Our study found that visual acuity and visual field negatively correlated with FA values of the optic nerve, optic chiasma, and optic tract in PA patients, indicating that the FA values decreased with the increase of visual acuity and visual field impairment. As for the correlation between tumor size and DTI parameters, our data suggested that the epitaxial height of suprasellar extension of the tumor closely related to the optic nerve, optic chiasma, and optic tract damage compared with the anterior and posterior diameter, horizontal diameter, and vertical diameter of the tumor. This is similar to the previous study of Gan, L et al. [31] which found that tumor epitaxial height on the suprasellar extension correlated with MD value. Our study investigated the relationship between the epitaxial height of suprasellar extension and visual path function. A previous study by Danesh-Meyer et al. has pointed out that anterograde degeneration is an important mechanism causing optic radiation injury [32]. Our data suggested that ADC value correlated to the horizontal and vertical diameter of the tumor, suggesting that the tumor’s compression of optic chiasm may also damage optic radiation. Further study is needed to confirm the visual radiation damage caused by the compression of the tumor on the optic chiasma.
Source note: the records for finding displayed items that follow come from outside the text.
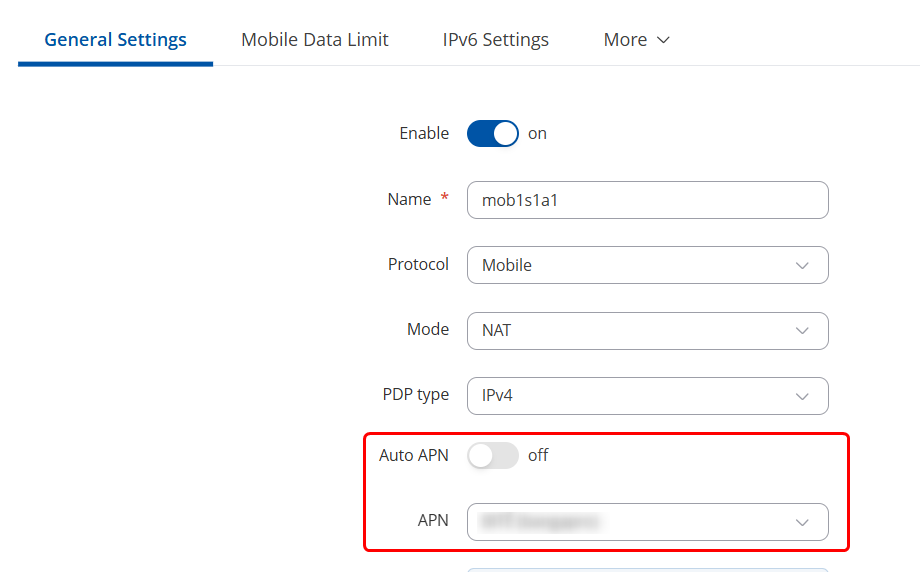Click the Mode dropdown chevron arrow
The image size is (920, 572).
tap(802, 331)
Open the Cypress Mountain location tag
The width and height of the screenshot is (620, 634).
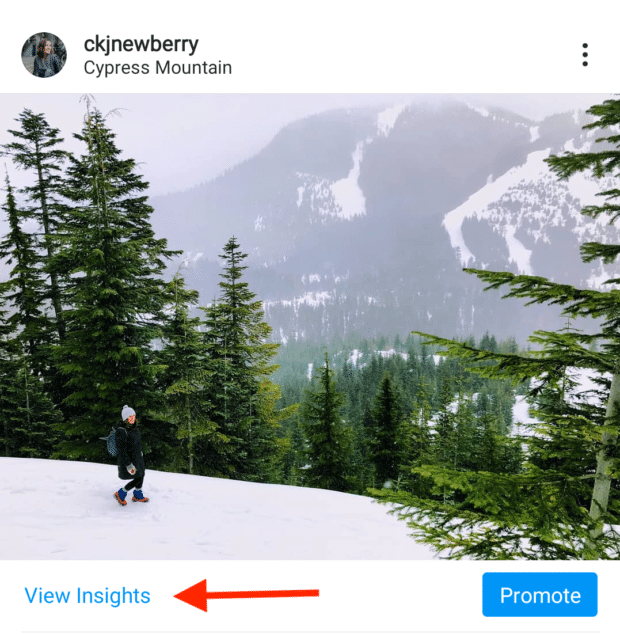(158, 68)
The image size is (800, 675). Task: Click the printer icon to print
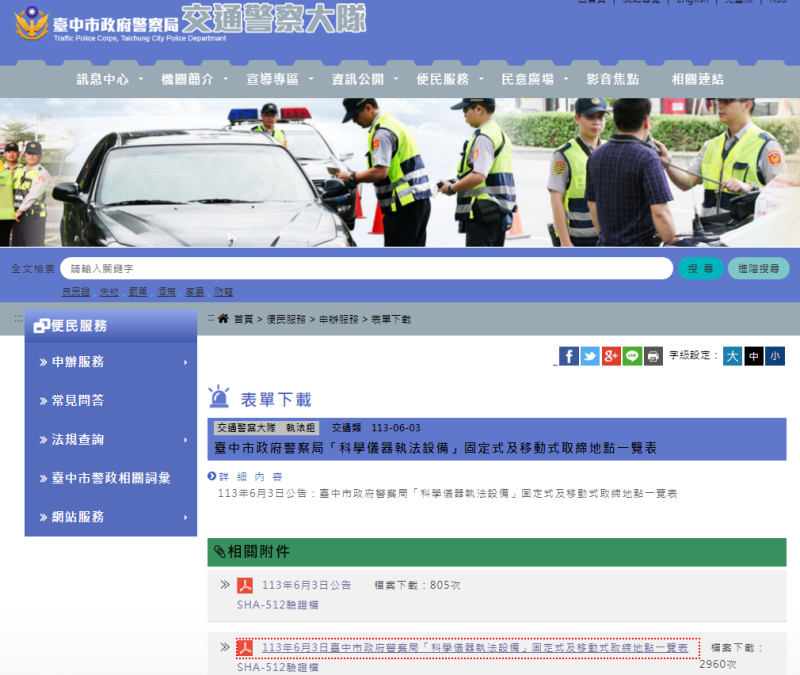(653, 356)
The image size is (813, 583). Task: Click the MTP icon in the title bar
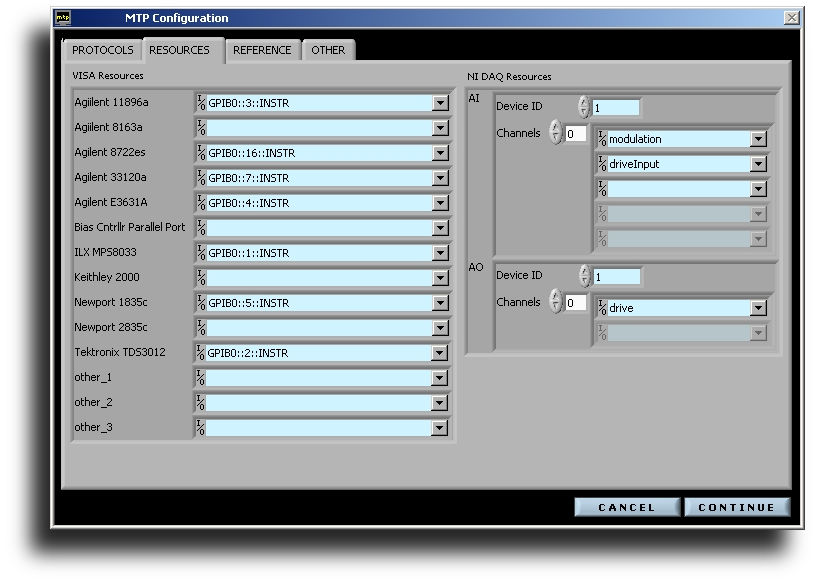[62, 17]
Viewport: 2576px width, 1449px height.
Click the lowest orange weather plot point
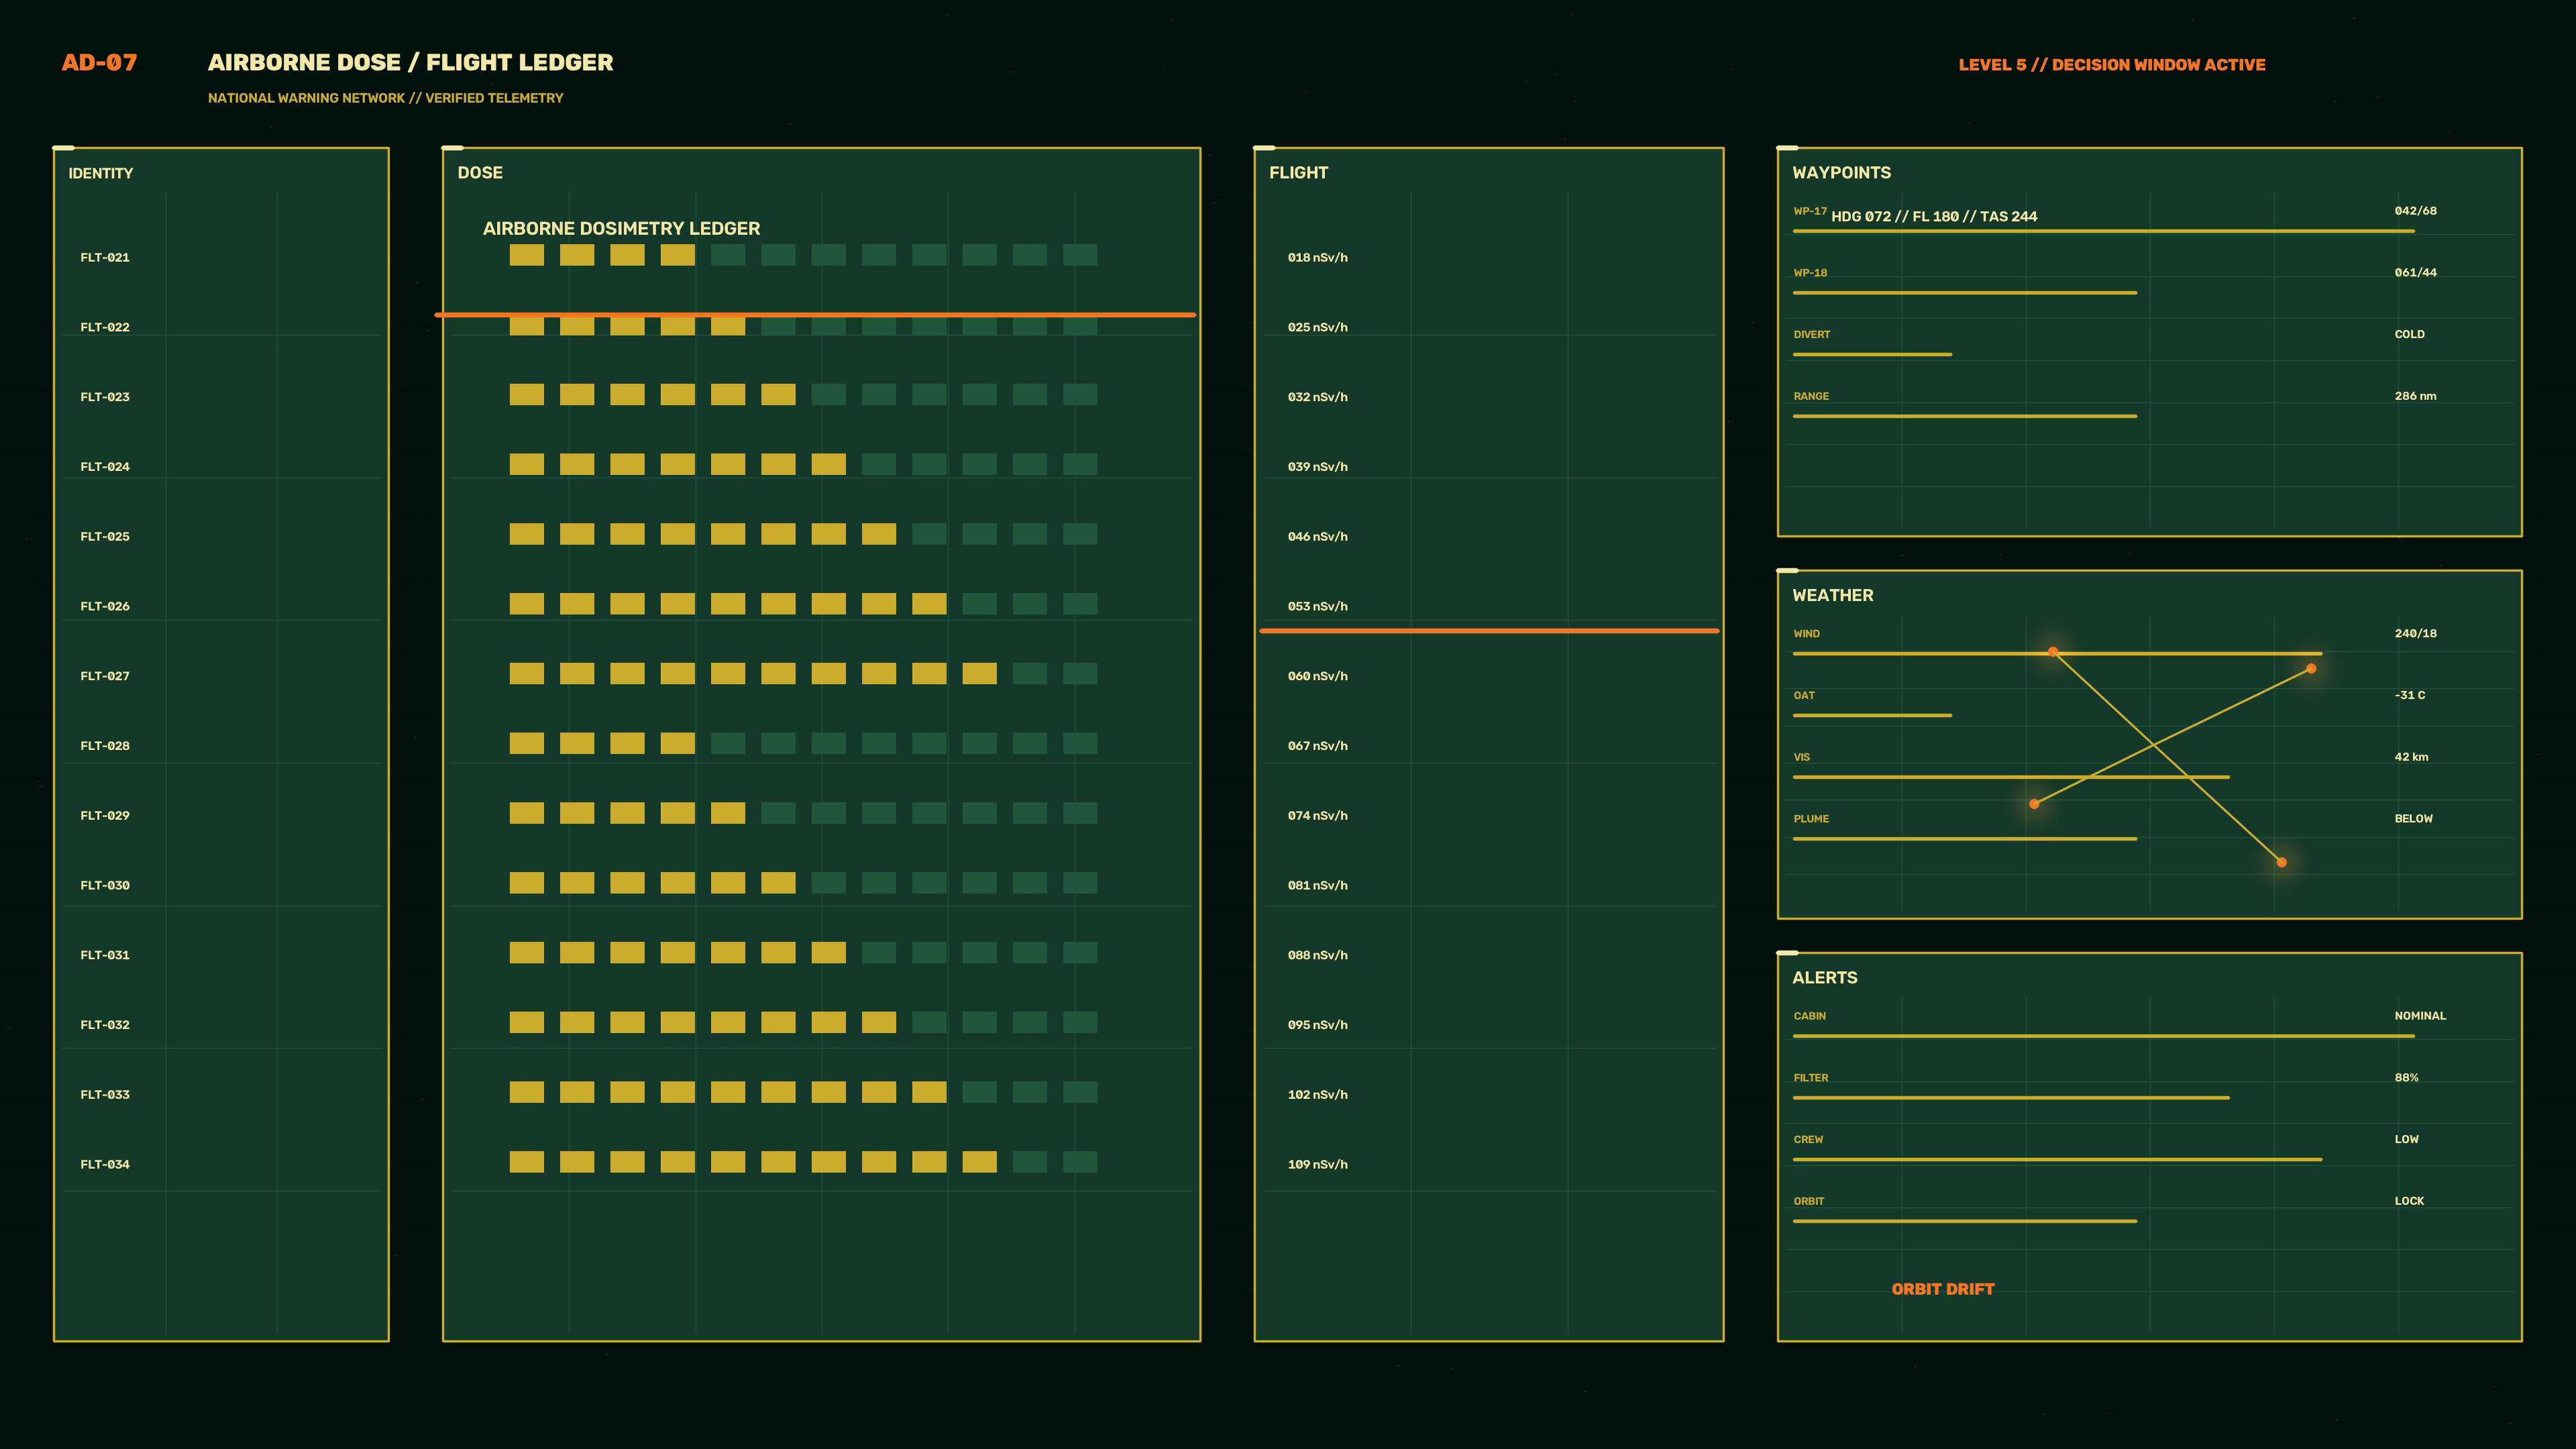2281,862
There are four shortcomings in this study. First, DTI is rarely used in clinical practice because of the time-consuming post-processing and high cost. Second, how to improve the three-dimensional spatial resolution of the optic path is still a challenge, because there are many cross fibers in the whole optic path, especially at the optic chiasma. Third, errors may occur when measuring DTI parameters using ROI. The length and thickness of the optic pathway have anatomical differences, and the corresponding ROI in each subject will not represent the same part of the optic pathway due to individual differences. Forth, OCT measurements do not distinguish between normal and abnormal structures. If the patient with optic nerve edema and an unclear refractive medium, retinal structure stratification will be affected and the results will be unreliable.

Conclusions

In summary, in patients with PA, DTI can be used to measure the signal transduction of nerve fibers and OCT measures the thickness of nerve fibers. The combination of DTI and OCT detects microstructural pathological changes of the visual pathway beneficial to comprehensively understand the microscopic changes in the structure and function of the whole visual pathway. Our findings provide a useful reference for clinical treatment strategy.